With both powers engaged, Vivian transcended the look of a talented mortal.
She appeared otherworldly.
Nearly a true Celestial Race member.
Yet Lucien's Inspect on her yielded the same verdict.
She is pure human.
That enigma resurfaced whenever deeper vision pierced her form.
Intensifying his probes into Virel and Aniel.
How had they infiltrated the small world as humans precisely?
No full resolution emerged yet.
…
Near her, Cielius proved no less remarkable.
He had merged with the Law of Nature, suiting him in the most awesomely instinctive manner imaginable. Grasping his Worldroot Staff, his mastery of vital expansion, terrain currents, and elemental harmony defied neat labels as mere spellcraft or dominion over biospheres.
The staff had transformed as well.
It had expanded.
Now it held Mythical rarity.
With the Elder Treant embedded as the Worldroot Staff's spirit nucleus, Cielius no longer brandished a mere instrument.
He commanded a partner.
Their shared harmony elevated them both.
…
Lucien approached Lootwell's guardian tree several times too.
Upon his demise, grief and bond-rupture had caused it to wither.
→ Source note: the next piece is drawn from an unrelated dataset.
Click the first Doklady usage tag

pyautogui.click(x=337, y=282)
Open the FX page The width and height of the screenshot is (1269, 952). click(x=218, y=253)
Revitalization now stirred its growth.
An elusive uniqueness lingered in the tree, beyond Lucien's current full grasp.
One dusk, standing before it, he sensed an odd force ascending from within.
Insight struck.
Should its expansion persist unbroken as before, the tree could breach reality itself.
It might traverse planar barriers, forging a innate pathway robust enough for small world denizens to access the Big World sans full dependence on outer transport or lordly guidance.
Lucien mulled the idea.
For careful scrutiny of the tree revealed that potential vividly.
And that prospect alone drew a smile to his lips.